2.7. Rat calvarial bone defect model
All animal procedures were performed in accordance with a protocol (#A15–051) approved by the Institutional Animal Care and Use Committee (IACUC) at Wake Forest University Health Sciences. The calvarial bone defect model was created in Sprague Dawley rats (male, 8 weeks old, Charles River Laboratories Inc., Wilmington, MA). Under the general anesthesia, the top of the cranium was exposed by a midline incision of skin and periosteum. A cooled stainless-steel trephine burr (7-mm diameter) and a surgical drill were used to create a 7-mm diameter calvarial bony defect. After the printed CT-PSC-laden ZW-PCLG construct was implanted into the defect, the incision was closed with a 5–0 absorbable suture for periosteum and 4–0 non-absorbable suture for the skin. The cutaneous suture was removed 7–10 days after implantation.
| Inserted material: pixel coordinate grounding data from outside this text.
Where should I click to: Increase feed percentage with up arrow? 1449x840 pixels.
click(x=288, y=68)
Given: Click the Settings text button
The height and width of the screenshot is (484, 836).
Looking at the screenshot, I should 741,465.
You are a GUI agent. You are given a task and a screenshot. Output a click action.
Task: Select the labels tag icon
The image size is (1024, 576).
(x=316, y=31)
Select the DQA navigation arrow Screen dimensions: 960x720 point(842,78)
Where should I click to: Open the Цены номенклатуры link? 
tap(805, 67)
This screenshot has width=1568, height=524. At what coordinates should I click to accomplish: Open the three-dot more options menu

Animals were monitored weekly for 8 weeks using the Pearl® Impulse system. Six experimental groups were conducted (n = 3 per group and per time point, total 72 animals); (1) ZW-PCLG-1, (2) ZW-PCLG-2, (3) ZW-PCLG-3, (4) ZW-PCLG-1 + CT-PSCs, (5) ZW-PCLG-2 + CT-PSCs and (6) ZW-PCLG-3 + CT-PSCs.
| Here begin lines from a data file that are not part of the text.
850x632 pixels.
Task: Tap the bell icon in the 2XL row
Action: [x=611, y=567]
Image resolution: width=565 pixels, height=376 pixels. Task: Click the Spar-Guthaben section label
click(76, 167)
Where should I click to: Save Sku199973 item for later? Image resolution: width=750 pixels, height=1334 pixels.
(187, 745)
2.8. In vivo NIR fluorescence imaging
To noninvasively monitor the scaffold degradation, animals were anesthetized, and NIR images of the implanted constructs were taken weekly using in vivo imaging system (Pearl® Impulse) quipped with a 700-nm channel (excitation 685 nm, emission 720 nm), 800-nm channel (excitation 785 nm, emission 820 nm), and white channel (excitation white, emission NA). Imaging data were collected and quantified by Impulse software (Pearl® Software Images, LICOR). The region of interest (ROI) was the whole area where the signal was expressed over the implanted construct. The mean of the fluorescence intensity (FL mean; arbitrary unit) or the value normalized by the initial intensity was presented in the results (n = 6 per group and time point).
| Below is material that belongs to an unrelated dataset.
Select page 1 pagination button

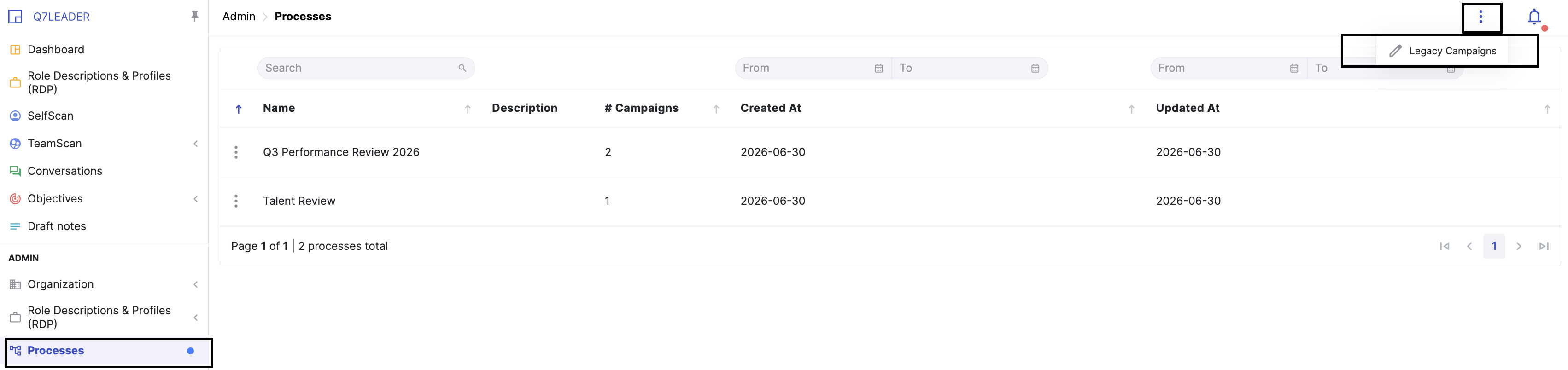pyautogui.click(x=1494, y=246)
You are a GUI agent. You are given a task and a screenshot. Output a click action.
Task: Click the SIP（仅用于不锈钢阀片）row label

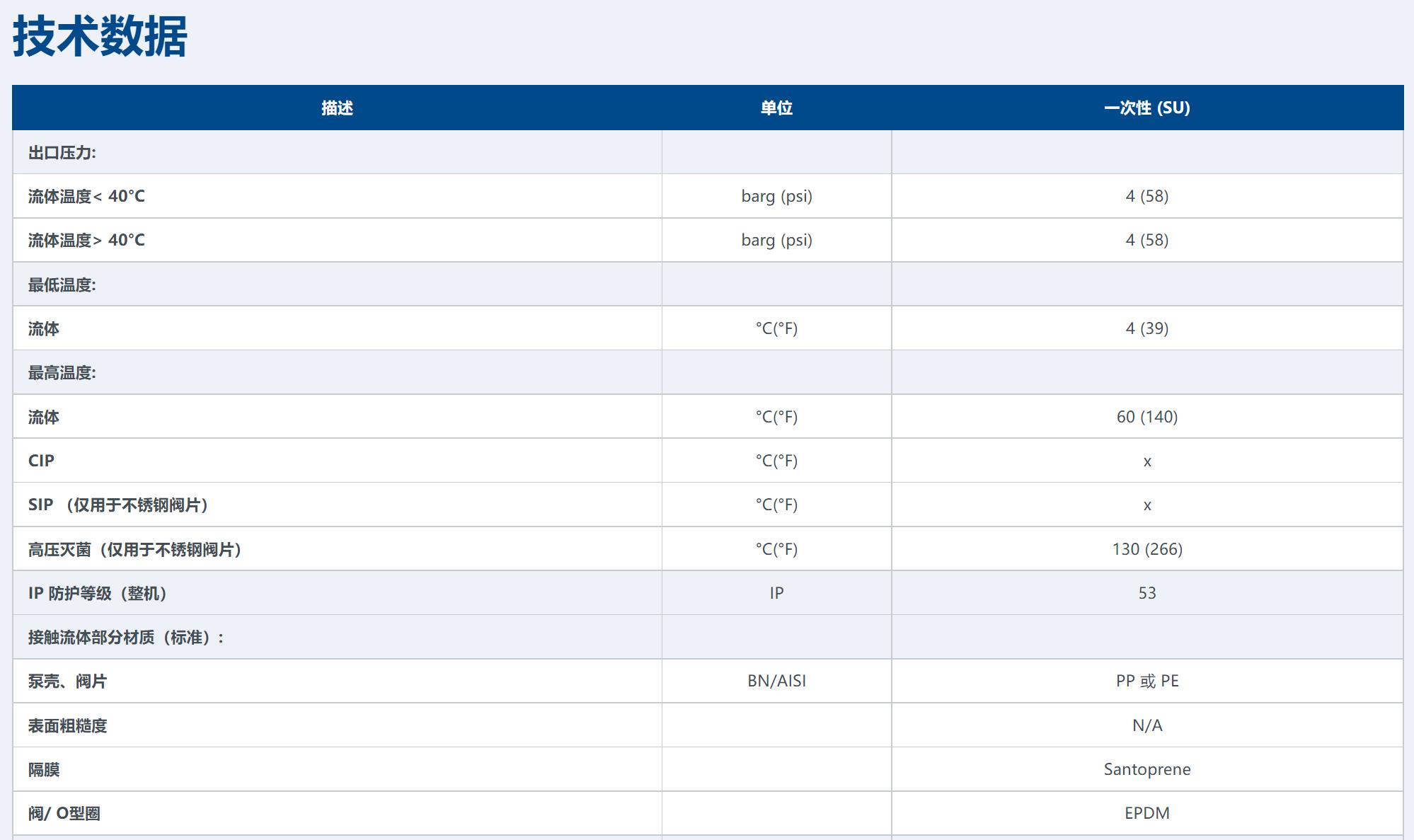tap(118, 505)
2.9. Computed tomography (CT) analysis
CT scan was carried out to examine new bone formation in the calvarial bone defected region. Animals were kept under general anesthesia during the procedure. The skull bone was imaged using a Toshiba 32-Slice Aquilion computed tomography (CT) scanner (Providian Medical Equipment LLC. Highland Heights, OH), which has the capability of imaging 0.5 mm-thick tissue slices. The scanned images were then processed with Mimics version 13 (Materialise, Leuven, Belgium), which provides 3D viewing capabilities.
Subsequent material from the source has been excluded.